__What to produce__:
In the listing below, the answer starts at the line that has "You are a GUI" and stops after the line that has "This screenshot has width=1352, height=575."; please repeat that part exactly and nothing more.

━━━ The data ━━━

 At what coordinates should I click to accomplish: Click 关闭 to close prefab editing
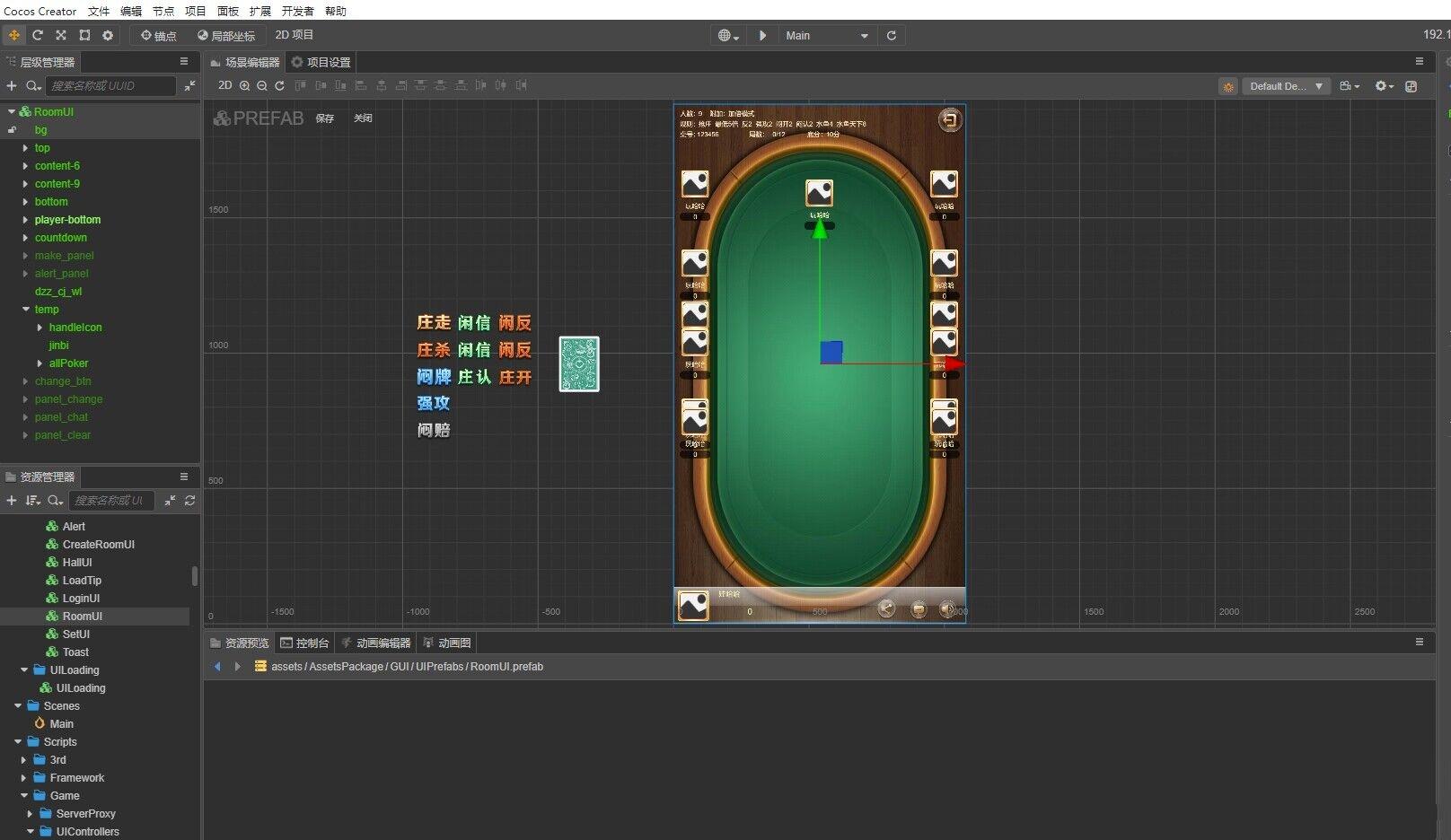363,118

━━━
━━━ The data ━━━

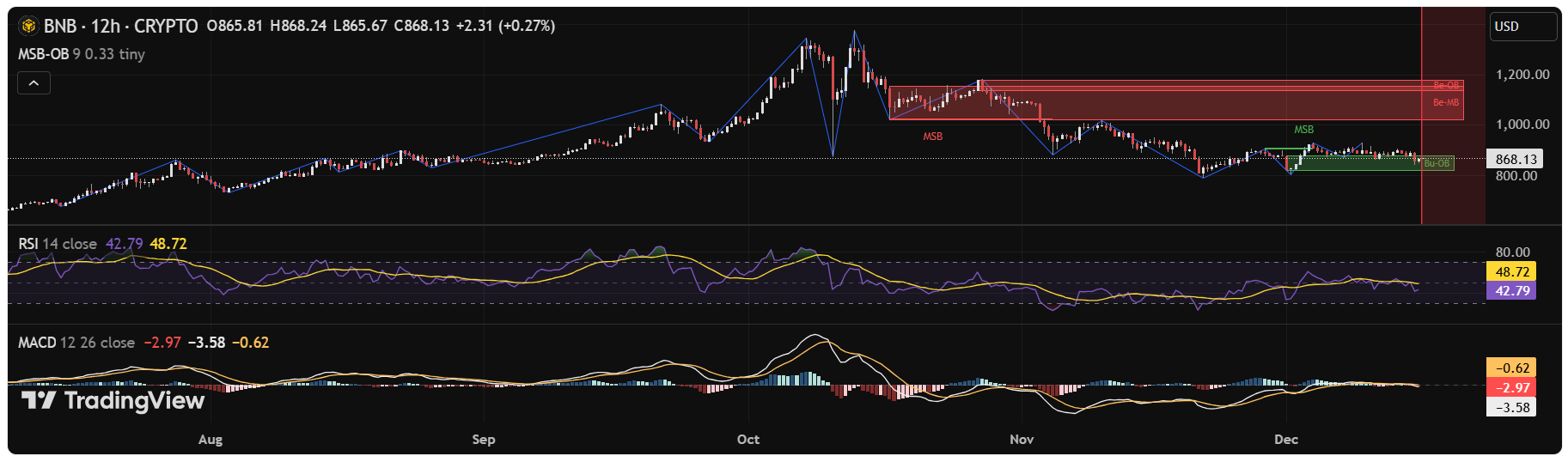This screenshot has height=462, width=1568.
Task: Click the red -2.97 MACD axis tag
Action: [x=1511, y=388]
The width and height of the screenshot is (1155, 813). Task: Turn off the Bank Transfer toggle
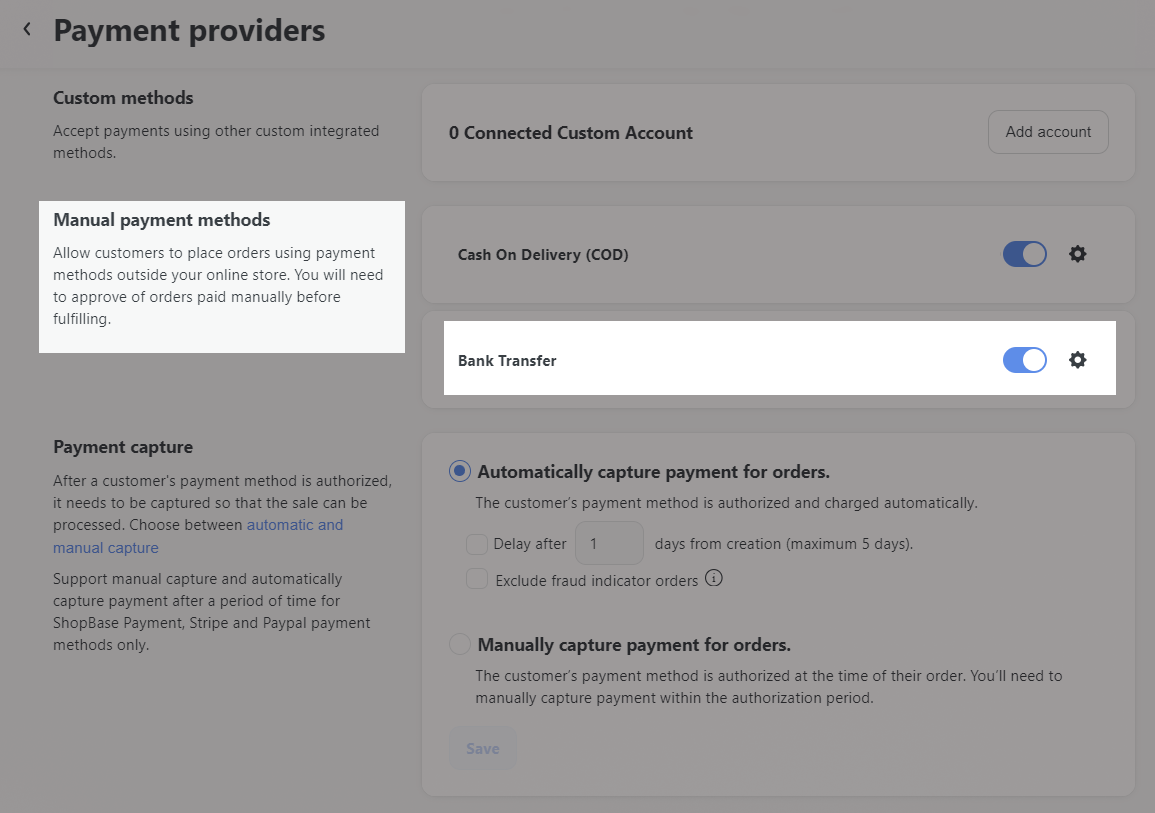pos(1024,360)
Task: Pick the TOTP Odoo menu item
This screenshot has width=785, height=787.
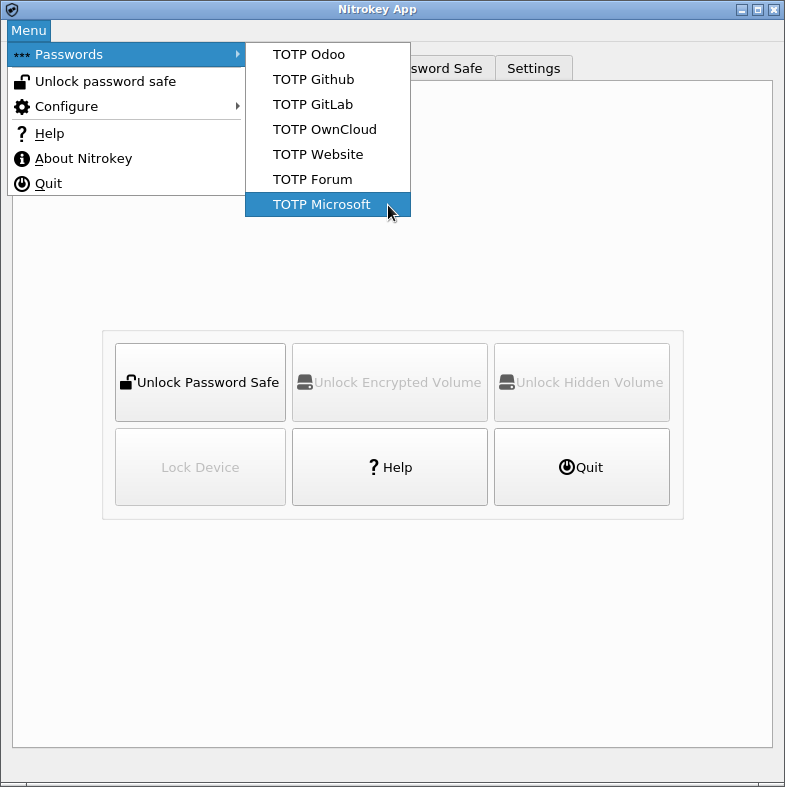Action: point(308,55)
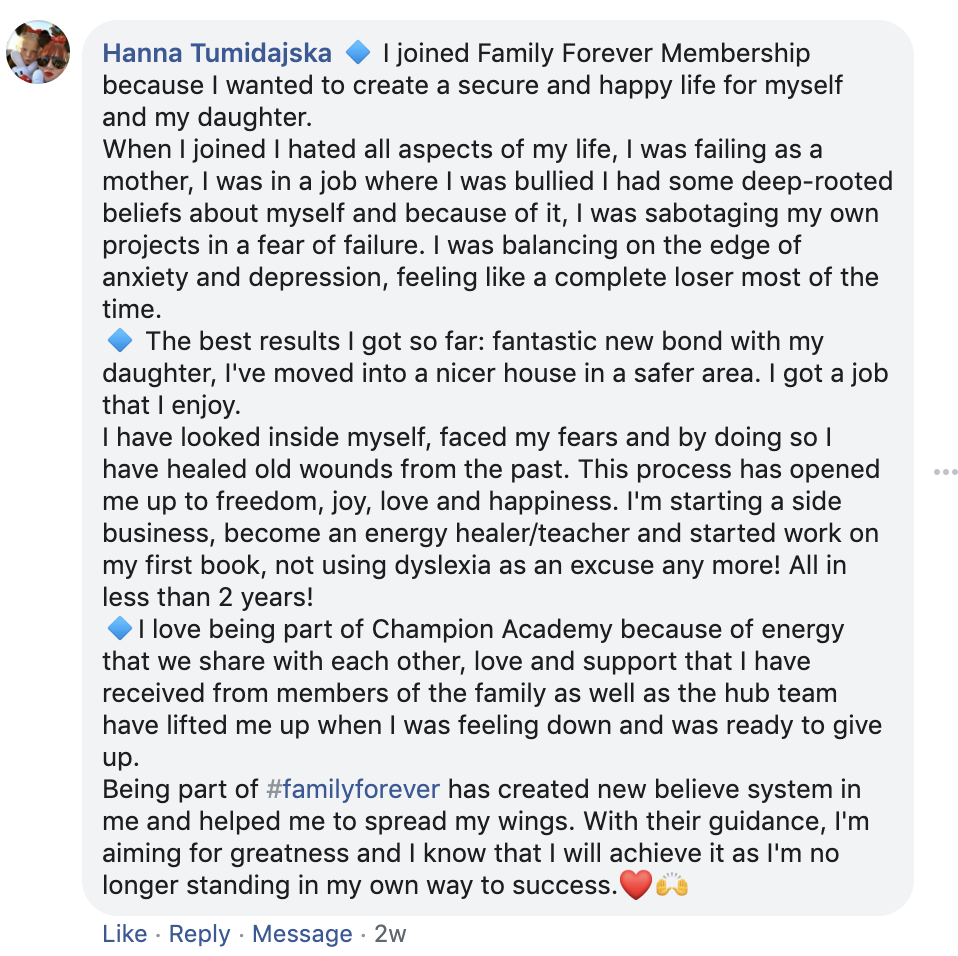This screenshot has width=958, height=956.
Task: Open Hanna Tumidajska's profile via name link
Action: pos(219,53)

━━━
━━━ The data ━━━

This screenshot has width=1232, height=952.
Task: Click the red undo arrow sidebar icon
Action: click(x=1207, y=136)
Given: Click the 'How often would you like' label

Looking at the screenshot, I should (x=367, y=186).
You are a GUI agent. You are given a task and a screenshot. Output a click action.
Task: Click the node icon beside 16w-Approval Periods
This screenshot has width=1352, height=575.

━━━

__Solution to this problem__:
You are a GUI agent. You are given a task and a screenshot. Output a click action.
Task: Click the node icon beside 16w-Approval Periods
This screenshot has width=1352, height=575.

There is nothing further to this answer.